Monday, January 20, 2020

A Most Unfortunate Way





Earlier in the Fall I’d dined with my best friend’s older son in Beijing.  He was joining my pal and his girlfriend on a visit through town and we talked a lot that night about literature.  He’d recently graduated with a degree in literature from Oberlin and we had many good titles to swap.  He’d done his thesis on W. G. Sebald, about whom I knew nothing.  Today I made my way through his fourth work: “The Rings of Saturn.”

Disarmingly approachable, we join the author on a walking tour of the Suffolk seaboard in East Anglia.  Thoughts meander from the east of England to bombing raids into Germany and battlefields in France and, much to my liking the war-torn fabric of mid nineteenth century, Qing China during the Taiping Rebellion.  It struck me, as I suppose it did countless others who read his work that he thinks the way I do.  And he writes the way I wish I might.

Discussed in his day as a contender for the Nobel Prize for Literature, the German author died not far from Suffolk in another east Anglian town of Norwich.  He was driving with his daughter there in 2001 and suffered from an aneurism and crashed his car and died at the age of 57.  His daughter survived the crash.  That seems a most unfortunate way to go, having a critical health condition of any sort, behind the wheel.  I didn’t mean to, but I kept envisioning his death, as I drove to the market. 

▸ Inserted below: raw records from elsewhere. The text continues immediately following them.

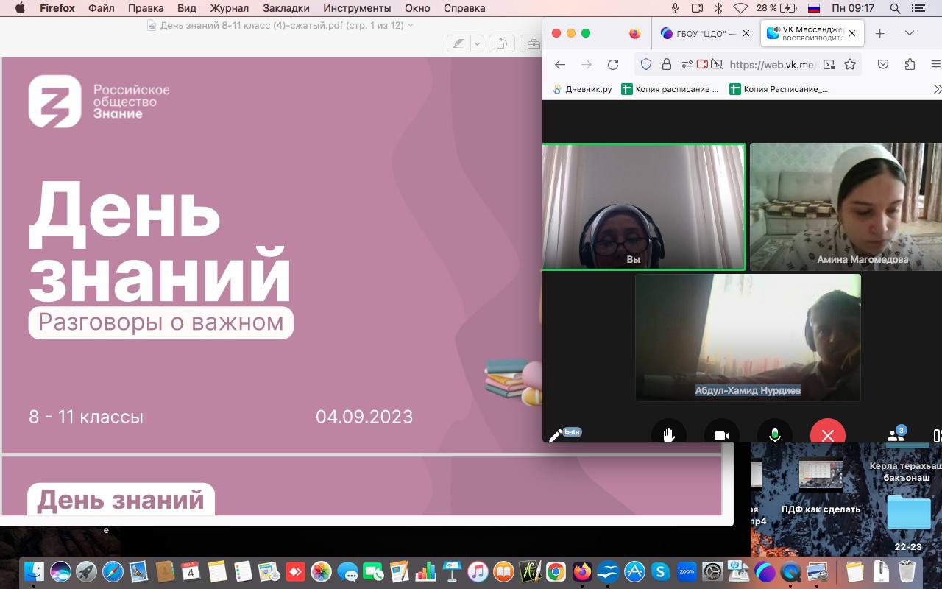Image resolution: width=942 pixels, height=589 pixels.
Task: Click the participants icon with badge 3
Action: tap(896, 435)
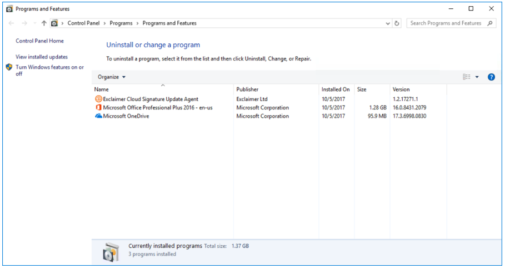This screenshot has width=505, height=268.
Task: Open Control Panel Home link
Action: click(39, 41)
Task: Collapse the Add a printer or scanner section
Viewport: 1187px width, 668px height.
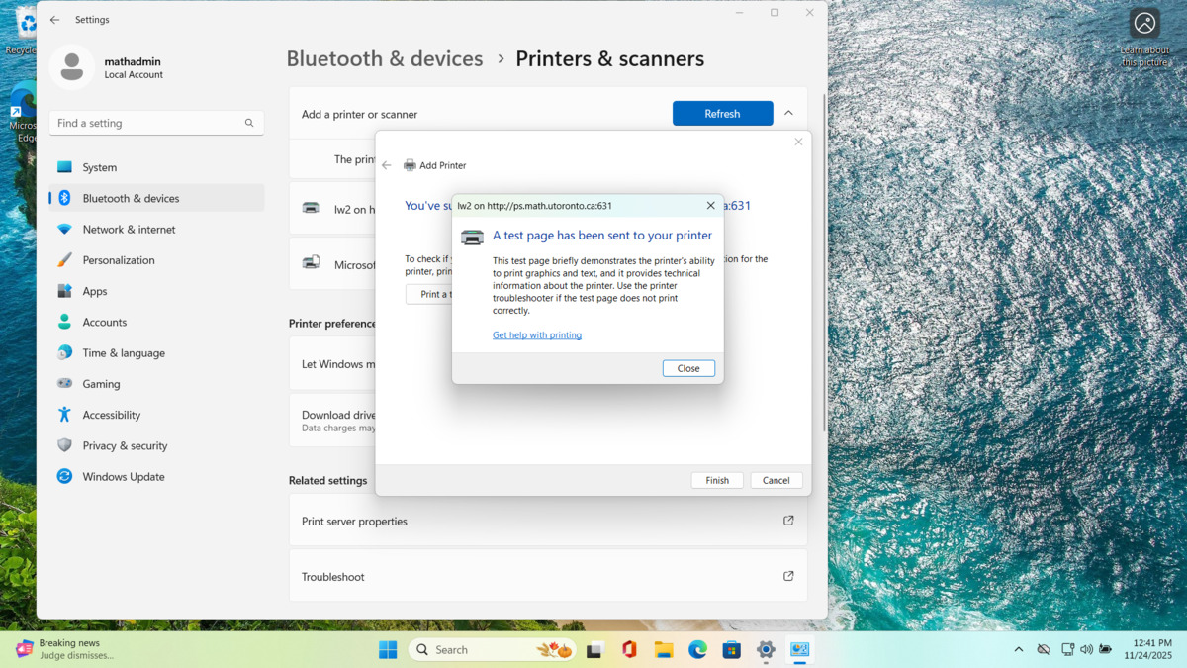Action: pyautogui.click(x=788, y=114)
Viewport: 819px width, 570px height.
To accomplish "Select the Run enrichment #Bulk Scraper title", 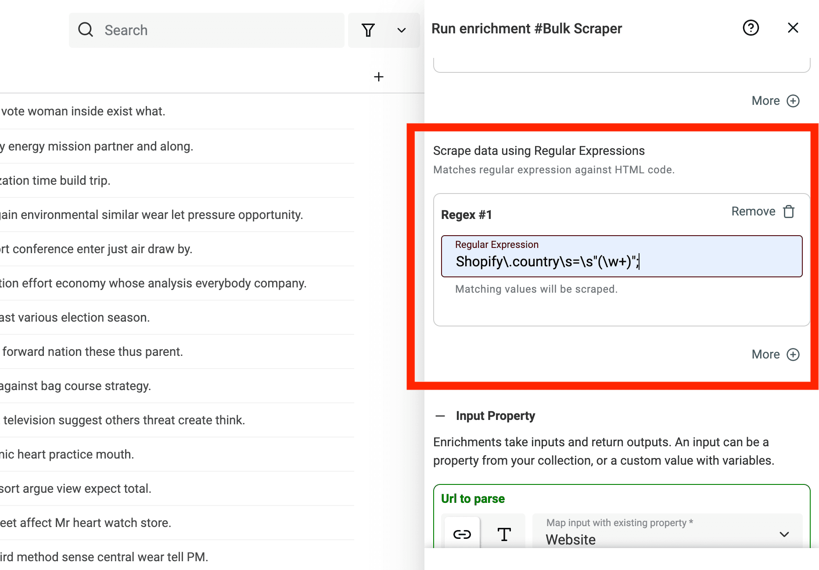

Later on, my bike ride, where one might perhaps survive such a mishap, I was coming back from the south.  As we know every day is a little bit longer now and though it was just about dark at 5:00PM, I continued along to the turning point and headed back in increasing darkness.  I bought a light for my bike, though I confess, I haven’t quite figured out how to make it work. Someone approached me, biking along with a light on that was very bright and distracting.  I was glad when he passed.  And then, not far from home I felt, as much as saw a large shape swoop ten feet above me.   The bird had a large bulk and a great black wingspan and I originally assumed it was a large raven but when I turned to look at the shadow settle in the trees I saw a Great Horned Owl and considered myself lucky that I was too big a mammal to be carried away by the great predator.